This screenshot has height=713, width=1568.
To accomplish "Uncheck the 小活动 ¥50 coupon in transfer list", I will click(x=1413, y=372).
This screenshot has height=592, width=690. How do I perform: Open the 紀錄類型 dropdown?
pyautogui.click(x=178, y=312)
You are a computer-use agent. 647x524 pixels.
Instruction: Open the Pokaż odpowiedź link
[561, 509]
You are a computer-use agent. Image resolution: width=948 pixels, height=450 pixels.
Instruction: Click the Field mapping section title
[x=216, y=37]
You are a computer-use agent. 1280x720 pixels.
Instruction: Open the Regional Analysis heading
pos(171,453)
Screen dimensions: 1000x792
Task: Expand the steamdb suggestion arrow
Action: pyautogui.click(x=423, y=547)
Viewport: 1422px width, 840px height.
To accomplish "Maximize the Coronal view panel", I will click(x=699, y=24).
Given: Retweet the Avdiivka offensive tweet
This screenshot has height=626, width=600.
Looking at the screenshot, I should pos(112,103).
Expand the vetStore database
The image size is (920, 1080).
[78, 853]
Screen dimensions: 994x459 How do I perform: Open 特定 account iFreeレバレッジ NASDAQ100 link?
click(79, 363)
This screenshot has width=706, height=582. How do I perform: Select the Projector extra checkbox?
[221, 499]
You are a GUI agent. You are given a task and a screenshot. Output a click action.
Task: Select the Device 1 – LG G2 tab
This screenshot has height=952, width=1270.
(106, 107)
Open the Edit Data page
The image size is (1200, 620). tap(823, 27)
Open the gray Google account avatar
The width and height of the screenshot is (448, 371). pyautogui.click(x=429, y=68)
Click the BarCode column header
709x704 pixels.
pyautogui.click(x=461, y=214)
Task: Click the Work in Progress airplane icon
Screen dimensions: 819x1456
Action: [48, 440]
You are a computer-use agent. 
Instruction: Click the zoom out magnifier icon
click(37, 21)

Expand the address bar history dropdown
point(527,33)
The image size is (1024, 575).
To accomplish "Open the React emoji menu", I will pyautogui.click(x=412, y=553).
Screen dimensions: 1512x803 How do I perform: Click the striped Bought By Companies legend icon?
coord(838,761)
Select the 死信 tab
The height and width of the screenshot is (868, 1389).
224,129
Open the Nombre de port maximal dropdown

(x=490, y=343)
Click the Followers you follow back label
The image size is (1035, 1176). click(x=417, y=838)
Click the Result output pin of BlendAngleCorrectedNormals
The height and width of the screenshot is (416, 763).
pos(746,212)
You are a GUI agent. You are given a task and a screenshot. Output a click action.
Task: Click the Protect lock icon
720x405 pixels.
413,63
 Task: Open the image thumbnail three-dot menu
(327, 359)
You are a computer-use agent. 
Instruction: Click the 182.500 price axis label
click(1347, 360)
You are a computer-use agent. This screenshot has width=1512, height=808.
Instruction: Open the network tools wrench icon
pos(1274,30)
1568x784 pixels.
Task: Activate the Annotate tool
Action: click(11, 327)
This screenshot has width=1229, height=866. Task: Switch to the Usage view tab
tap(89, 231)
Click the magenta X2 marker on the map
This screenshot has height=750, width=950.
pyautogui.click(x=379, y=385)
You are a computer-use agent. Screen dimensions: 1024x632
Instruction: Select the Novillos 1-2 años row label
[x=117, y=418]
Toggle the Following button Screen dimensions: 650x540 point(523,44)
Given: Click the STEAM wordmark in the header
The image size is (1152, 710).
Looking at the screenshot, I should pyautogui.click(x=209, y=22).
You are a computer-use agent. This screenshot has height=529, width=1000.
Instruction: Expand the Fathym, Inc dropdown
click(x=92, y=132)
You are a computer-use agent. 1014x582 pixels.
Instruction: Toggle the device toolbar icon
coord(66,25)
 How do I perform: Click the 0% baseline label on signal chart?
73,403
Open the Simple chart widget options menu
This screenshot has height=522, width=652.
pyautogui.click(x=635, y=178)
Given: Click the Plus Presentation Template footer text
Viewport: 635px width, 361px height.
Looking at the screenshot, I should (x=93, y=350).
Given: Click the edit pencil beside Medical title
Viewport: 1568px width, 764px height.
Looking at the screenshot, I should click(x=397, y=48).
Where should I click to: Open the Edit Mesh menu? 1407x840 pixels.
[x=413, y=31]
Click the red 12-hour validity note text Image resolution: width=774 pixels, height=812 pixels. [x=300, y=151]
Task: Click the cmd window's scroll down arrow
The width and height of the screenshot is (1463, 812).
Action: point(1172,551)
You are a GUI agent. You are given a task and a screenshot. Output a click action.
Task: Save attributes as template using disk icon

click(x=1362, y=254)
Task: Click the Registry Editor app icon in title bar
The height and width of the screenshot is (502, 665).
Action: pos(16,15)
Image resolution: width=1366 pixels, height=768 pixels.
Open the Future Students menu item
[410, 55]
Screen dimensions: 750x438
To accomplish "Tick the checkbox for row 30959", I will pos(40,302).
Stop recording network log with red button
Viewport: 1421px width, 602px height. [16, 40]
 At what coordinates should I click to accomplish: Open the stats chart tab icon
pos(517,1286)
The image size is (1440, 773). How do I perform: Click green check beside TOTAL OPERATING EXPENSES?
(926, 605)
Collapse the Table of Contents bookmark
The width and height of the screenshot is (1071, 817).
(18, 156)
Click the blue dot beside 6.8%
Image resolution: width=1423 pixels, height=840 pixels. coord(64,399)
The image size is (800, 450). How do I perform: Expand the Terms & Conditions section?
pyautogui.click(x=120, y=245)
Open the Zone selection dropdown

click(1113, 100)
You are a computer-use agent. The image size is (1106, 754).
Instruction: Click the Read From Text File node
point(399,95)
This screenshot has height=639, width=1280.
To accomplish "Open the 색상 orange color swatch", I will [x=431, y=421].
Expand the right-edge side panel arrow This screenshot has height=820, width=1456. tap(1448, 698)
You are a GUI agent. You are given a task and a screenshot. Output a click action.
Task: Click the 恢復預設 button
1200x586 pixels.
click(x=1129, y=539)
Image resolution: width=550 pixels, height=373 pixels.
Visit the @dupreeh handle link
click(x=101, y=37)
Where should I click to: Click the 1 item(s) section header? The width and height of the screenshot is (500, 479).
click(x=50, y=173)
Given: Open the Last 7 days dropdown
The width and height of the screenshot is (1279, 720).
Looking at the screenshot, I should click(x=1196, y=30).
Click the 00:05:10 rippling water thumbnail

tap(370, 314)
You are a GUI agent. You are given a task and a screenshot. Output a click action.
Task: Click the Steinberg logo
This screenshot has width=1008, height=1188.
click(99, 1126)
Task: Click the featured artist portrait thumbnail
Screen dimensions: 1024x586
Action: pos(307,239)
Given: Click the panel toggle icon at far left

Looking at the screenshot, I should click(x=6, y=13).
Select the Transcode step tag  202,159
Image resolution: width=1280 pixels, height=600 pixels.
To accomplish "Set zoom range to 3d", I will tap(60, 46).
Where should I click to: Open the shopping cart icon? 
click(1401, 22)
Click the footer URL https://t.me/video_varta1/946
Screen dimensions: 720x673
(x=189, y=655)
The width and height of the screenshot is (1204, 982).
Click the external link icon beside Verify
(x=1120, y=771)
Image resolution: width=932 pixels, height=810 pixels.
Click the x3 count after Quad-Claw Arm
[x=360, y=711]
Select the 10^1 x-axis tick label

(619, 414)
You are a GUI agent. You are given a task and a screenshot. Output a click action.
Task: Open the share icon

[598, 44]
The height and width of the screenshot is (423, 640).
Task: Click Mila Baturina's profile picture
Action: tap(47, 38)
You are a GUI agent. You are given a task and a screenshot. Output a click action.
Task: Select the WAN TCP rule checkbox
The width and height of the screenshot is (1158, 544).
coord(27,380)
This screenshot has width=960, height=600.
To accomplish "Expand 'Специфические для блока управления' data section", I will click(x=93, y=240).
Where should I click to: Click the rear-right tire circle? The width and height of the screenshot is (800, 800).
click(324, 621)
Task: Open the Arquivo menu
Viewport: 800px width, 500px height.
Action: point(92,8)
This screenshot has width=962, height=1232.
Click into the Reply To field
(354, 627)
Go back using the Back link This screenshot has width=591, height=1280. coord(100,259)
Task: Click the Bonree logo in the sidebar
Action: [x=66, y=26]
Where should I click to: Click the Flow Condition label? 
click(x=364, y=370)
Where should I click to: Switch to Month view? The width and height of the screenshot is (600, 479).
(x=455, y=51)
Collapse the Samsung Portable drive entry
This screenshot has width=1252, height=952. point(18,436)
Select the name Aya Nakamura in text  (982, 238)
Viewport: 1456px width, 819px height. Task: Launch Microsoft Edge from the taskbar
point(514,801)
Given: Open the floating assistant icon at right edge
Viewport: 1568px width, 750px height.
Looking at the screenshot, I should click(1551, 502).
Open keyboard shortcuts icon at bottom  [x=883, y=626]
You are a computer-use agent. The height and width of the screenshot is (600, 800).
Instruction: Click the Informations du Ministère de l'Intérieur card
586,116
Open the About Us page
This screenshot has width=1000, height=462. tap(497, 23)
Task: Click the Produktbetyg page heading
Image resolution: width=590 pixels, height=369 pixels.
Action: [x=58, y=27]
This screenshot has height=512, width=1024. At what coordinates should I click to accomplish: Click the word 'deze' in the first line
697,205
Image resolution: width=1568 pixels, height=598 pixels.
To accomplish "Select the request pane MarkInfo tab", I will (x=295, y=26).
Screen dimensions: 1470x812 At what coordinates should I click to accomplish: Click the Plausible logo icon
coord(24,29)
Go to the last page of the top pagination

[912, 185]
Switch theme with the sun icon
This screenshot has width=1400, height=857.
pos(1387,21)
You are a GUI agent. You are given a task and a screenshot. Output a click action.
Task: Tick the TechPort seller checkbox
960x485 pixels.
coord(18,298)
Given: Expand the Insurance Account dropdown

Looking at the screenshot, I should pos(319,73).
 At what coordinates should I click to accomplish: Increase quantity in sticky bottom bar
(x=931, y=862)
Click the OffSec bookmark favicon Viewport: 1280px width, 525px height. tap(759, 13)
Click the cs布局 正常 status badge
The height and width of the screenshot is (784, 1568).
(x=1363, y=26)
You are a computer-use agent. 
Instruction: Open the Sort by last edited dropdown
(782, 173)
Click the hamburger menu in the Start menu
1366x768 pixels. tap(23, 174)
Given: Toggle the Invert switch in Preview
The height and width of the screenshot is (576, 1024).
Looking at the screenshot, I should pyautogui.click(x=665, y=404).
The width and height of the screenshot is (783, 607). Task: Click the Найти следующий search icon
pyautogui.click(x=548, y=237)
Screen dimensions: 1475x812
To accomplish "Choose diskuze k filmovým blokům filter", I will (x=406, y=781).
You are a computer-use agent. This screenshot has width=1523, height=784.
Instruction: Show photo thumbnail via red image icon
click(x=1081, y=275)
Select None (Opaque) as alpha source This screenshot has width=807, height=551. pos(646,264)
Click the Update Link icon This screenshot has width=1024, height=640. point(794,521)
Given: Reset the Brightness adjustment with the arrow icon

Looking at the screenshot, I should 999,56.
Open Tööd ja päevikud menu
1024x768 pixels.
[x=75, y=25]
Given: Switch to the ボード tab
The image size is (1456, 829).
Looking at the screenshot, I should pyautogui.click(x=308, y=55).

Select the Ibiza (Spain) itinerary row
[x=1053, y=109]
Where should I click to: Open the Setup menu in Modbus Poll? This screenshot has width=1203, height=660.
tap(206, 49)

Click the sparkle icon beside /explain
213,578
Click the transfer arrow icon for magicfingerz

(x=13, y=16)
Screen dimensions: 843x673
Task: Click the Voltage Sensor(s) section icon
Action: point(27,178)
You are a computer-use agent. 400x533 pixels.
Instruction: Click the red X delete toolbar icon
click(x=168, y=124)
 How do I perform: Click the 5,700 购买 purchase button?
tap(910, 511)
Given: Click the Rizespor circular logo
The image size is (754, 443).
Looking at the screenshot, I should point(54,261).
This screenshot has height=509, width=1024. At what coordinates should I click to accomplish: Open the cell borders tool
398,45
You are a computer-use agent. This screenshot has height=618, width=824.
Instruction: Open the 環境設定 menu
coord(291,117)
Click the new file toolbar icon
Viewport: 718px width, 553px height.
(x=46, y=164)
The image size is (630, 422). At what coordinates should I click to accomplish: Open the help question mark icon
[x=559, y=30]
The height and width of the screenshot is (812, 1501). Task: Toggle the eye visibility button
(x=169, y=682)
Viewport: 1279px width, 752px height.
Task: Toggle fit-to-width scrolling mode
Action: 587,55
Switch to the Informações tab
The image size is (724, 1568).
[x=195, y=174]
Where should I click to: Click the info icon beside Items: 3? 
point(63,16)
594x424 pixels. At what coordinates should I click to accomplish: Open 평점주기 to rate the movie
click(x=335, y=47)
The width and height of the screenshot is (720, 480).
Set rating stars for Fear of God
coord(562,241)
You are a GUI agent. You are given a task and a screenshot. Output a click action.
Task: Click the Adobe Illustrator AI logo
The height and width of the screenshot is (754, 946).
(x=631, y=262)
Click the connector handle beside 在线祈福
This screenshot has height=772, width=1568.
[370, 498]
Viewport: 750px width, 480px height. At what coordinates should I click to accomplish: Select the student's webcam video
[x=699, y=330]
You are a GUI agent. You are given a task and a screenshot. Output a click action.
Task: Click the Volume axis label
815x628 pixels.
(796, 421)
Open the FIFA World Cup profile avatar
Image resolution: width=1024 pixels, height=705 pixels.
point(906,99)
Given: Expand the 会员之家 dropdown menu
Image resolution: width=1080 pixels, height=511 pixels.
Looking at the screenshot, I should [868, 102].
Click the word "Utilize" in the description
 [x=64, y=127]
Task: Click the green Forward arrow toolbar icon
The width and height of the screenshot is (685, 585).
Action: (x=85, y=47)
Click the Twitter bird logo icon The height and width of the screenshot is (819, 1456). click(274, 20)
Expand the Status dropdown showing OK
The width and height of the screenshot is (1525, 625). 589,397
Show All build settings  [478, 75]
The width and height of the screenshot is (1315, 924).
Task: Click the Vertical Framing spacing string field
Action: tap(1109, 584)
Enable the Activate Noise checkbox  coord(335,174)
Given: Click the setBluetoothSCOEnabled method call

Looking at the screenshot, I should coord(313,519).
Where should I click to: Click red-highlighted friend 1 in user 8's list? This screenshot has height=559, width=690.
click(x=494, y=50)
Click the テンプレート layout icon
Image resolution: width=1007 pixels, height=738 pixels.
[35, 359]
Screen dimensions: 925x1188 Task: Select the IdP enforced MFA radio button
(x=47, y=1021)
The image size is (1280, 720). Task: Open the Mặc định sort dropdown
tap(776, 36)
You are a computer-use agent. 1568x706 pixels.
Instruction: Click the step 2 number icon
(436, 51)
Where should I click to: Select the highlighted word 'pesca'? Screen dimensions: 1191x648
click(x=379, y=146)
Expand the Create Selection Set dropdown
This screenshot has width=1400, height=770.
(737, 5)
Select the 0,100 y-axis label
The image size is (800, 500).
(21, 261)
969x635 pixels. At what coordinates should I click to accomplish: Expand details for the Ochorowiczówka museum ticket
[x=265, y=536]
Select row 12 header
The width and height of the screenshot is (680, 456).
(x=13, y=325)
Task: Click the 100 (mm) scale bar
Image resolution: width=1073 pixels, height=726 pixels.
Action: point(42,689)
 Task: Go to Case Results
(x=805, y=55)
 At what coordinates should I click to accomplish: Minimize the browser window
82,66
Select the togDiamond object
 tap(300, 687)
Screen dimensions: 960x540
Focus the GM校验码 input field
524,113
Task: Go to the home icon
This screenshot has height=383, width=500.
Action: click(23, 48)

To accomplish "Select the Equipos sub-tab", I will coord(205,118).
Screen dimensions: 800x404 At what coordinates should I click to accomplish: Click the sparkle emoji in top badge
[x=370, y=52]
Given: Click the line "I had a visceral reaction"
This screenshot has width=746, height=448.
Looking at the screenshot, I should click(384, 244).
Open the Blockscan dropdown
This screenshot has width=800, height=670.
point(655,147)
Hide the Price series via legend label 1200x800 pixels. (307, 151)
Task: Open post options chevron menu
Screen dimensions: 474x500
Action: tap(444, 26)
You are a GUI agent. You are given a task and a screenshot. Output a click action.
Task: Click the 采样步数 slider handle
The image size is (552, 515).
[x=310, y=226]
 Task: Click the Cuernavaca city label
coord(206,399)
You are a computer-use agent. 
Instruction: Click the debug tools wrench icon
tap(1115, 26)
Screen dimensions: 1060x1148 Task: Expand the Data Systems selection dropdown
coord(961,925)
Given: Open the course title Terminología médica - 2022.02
---
→ **INSTRUCTIONS FOR THE TASK**
Nothing but the lines above from the one containing "Click into the Reply To field" through the one containing "Given: Open the floating" should appear in the answer, each repeated exactly.

→ **ANSWER AREA**
Click into the Reply To field
(354, 627)
Go back using the Back link This screenshot has width=591, height=1280. coord(100,259)
Task: Click the Bonree logo in the sidebar
Action: [x=66, y=26]
Where should I click to: Click the Flow Condition label? 
click(x=364, y=370)
Where should I click to: Switch to Month view? The width and height of the screenshot is (600, 479).
(x=455, y=51)
Collapse the Samsung Portable drive entry
This screenshot has width=1252, height=952. point(18,436)
Select the name Aya Nakamura in text  (982, 238)
Viewport: 1456px width, 819px height. Task: Launch Microsoft Edge from the taskbar
point(514,801)
Given: Open the floating assistant icon at right edge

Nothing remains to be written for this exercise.